WHAT IS ASKED
Rewrite the lines from the one containing "Select the middle auto theme option" through the one containing "Action: coord(48,573)", inclusive, changing "Automatic image entry" to "Manual image entry" and leaving everything else as it is.

DATA EXTRACT
_ _ _

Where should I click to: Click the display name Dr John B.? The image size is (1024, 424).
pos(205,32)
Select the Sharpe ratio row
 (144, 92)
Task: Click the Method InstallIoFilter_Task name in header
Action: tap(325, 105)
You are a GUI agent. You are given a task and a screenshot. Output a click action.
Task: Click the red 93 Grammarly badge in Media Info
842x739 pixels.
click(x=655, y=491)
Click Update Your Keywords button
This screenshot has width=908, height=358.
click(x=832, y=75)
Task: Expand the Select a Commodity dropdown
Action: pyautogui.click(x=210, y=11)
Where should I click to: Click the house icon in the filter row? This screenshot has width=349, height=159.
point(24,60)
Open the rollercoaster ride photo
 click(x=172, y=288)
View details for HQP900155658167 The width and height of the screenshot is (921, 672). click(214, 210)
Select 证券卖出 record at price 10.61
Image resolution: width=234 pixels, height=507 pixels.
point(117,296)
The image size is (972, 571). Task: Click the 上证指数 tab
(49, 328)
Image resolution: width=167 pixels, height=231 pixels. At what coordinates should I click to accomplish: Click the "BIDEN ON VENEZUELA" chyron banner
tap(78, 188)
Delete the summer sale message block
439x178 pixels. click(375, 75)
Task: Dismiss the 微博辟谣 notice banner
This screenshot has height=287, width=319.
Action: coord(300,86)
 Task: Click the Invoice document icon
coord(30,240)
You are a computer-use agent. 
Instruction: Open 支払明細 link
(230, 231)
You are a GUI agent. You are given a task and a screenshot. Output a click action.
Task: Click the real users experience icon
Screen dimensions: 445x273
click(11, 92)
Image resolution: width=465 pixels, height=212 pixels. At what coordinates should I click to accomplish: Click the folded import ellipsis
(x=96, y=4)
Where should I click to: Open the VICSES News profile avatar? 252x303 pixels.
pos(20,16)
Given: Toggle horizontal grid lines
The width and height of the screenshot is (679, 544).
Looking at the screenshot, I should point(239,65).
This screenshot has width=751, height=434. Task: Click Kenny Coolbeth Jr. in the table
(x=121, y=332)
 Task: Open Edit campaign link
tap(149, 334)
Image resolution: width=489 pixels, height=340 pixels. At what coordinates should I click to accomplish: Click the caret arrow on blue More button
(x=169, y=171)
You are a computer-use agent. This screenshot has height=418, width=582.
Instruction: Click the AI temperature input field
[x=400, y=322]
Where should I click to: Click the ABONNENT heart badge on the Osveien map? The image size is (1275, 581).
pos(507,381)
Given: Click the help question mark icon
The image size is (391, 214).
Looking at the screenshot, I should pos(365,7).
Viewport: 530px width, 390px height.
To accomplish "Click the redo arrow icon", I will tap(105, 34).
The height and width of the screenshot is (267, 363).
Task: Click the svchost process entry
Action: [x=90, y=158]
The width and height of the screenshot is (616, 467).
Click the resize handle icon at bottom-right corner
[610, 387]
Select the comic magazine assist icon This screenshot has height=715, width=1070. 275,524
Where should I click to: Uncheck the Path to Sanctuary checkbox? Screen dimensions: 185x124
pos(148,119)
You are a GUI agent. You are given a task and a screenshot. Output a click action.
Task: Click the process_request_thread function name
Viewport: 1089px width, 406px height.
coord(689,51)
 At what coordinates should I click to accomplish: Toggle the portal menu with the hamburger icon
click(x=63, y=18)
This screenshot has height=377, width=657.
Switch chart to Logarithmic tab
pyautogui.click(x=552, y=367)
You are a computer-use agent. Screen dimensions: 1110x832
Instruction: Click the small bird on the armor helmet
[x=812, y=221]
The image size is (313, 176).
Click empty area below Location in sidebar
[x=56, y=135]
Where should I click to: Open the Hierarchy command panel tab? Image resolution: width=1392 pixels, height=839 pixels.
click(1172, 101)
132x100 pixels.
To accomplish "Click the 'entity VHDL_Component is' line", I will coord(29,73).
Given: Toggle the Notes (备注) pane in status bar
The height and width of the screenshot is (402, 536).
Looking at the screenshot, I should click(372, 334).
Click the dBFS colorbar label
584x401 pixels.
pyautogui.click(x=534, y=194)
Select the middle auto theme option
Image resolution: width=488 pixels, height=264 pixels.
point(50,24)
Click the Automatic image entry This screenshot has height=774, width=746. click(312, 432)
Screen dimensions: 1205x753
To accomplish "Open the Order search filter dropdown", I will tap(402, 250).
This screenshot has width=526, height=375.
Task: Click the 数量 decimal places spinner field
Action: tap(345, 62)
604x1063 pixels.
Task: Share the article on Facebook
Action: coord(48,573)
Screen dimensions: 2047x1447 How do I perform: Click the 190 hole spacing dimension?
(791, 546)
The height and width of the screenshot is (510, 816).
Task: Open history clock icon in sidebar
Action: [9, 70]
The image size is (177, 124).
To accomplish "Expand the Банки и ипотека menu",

_ _ _

FULL SOLUTION
Select the middle auto theme option
Image resolution: width=488 pixels, height=264 pixels.
point(50,24)
Click the Manual image entry This screenshot has height=774, width=746. click(312, 432)
Screen dimensions: 1205x753
To accomplish "Open the Order search filter dropdown", I will tap(402, 250).
This screenshot has width=526, height=375.
Task: Click the 数量 decimal places spinner field
Action: tap(345, 62)
604x1063 pixels.
Task: Share the article on Facebook
Action: coord(48,573)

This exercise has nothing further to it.